>> BEGIN Data extract

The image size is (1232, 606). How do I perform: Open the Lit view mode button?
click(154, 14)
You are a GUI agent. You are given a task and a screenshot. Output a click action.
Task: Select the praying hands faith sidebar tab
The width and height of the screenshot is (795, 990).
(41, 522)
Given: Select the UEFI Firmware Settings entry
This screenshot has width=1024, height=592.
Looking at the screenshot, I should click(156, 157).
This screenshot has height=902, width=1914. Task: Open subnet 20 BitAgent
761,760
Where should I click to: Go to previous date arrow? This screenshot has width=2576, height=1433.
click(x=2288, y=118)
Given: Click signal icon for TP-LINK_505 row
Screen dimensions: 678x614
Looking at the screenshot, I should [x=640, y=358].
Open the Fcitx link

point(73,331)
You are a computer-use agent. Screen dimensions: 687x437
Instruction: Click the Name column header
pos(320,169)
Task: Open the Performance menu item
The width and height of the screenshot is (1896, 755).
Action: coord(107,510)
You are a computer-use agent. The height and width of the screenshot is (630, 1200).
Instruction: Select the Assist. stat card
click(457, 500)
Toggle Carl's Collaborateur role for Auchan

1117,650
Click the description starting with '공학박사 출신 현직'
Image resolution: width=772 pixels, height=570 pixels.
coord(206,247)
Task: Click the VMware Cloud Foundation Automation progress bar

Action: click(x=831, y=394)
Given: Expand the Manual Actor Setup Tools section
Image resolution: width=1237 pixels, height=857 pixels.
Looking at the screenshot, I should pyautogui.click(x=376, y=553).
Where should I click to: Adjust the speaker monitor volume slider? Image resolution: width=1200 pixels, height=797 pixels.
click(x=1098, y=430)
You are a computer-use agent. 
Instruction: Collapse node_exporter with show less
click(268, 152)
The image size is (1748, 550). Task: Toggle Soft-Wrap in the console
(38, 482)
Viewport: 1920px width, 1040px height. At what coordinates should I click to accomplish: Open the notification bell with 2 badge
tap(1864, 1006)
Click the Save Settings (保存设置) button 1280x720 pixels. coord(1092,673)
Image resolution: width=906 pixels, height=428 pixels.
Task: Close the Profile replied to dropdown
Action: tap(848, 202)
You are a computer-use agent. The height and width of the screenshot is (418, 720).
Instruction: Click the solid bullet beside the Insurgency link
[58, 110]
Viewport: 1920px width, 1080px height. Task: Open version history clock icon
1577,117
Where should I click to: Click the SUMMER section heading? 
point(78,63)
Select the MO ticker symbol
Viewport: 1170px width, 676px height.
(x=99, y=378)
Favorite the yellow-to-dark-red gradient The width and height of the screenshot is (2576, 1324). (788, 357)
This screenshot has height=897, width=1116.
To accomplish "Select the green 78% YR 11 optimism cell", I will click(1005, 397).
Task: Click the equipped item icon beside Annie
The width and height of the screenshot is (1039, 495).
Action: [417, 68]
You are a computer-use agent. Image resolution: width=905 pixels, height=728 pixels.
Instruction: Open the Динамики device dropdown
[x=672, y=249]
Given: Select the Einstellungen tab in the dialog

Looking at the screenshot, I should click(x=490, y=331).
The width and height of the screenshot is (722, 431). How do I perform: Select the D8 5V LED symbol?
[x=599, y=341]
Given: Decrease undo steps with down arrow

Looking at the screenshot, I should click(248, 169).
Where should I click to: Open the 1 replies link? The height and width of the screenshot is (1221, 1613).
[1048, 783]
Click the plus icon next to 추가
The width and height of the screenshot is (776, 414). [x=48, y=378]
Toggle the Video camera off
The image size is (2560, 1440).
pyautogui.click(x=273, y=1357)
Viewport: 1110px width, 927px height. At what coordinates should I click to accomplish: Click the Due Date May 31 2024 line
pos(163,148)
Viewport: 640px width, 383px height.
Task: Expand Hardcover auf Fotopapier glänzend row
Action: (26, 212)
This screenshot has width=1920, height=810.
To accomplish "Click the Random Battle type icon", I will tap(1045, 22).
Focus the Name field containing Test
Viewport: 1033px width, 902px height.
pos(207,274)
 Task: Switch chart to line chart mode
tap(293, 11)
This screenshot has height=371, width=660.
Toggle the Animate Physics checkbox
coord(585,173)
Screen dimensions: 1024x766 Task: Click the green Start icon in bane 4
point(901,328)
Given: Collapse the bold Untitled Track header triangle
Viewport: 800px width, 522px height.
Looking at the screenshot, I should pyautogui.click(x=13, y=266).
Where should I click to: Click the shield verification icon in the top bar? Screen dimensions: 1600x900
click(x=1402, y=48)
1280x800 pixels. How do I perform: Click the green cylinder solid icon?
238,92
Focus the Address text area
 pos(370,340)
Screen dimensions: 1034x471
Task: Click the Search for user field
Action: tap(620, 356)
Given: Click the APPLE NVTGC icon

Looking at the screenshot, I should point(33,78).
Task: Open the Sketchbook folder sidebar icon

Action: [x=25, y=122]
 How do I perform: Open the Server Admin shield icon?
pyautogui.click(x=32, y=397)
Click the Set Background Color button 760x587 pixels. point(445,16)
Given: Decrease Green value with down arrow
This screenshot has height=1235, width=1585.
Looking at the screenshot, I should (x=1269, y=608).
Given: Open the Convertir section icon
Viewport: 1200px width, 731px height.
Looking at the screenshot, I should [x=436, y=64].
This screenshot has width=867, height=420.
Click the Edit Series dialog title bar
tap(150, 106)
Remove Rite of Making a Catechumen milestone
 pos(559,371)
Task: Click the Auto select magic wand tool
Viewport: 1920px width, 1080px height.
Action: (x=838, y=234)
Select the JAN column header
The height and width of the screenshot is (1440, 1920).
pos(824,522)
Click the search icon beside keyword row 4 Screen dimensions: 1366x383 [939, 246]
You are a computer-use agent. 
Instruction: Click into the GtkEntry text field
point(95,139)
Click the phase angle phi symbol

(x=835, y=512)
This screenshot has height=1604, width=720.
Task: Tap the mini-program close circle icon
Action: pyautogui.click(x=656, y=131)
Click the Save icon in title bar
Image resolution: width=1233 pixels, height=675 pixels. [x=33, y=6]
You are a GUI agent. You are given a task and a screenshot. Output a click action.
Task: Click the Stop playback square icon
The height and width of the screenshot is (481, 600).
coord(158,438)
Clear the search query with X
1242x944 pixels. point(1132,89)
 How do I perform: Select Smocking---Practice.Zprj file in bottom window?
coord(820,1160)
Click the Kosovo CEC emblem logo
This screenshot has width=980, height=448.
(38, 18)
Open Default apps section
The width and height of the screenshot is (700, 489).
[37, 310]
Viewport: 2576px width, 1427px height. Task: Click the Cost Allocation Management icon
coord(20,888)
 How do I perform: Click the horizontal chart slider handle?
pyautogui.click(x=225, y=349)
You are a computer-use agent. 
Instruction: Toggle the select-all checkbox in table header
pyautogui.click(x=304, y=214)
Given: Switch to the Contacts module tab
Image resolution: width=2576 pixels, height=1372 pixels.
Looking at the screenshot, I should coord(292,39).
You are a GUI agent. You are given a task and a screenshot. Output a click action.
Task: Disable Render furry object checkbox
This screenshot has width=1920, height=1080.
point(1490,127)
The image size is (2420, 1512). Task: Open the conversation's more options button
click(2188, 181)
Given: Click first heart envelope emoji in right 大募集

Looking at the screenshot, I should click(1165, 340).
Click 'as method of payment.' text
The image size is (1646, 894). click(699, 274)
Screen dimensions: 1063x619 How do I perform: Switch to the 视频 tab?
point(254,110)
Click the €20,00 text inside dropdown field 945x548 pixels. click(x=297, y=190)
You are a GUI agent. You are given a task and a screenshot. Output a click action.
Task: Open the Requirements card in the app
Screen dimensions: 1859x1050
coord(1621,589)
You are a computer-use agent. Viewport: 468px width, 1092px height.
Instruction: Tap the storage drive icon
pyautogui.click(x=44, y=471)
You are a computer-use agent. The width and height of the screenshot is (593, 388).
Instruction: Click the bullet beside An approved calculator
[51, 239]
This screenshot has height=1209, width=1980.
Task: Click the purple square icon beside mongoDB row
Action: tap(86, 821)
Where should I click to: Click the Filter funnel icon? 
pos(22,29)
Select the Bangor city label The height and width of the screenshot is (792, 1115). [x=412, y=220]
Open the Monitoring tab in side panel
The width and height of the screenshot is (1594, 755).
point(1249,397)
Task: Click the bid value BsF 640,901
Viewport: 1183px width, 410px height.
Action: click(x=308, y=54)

>> END Data extract

▸ **Given task**
Please rewrite the lines from the one holding "Click 'as method of payment.' text" through the one holding "coord(1621,589)", inclusive, with "Requirements" changed to "Overview" and nothing else altered.

▸ **Task answer**
Click 'as method of payment.' text
The image size is (1646, 894). click(699, 274)
Screen dimensions: 1063x619 How do I perform: Switch to the 视频 tab?
point(254,110)
Click the €20,00 text inside dropdown field 945x548 pixels. click(x=297, y=190)
You are a GUI agent. You are given a task and a screenshot. Output a click action.
Task: Open the Overview card in the app
Screen dimensions: 1859x1050
coord(1621,589)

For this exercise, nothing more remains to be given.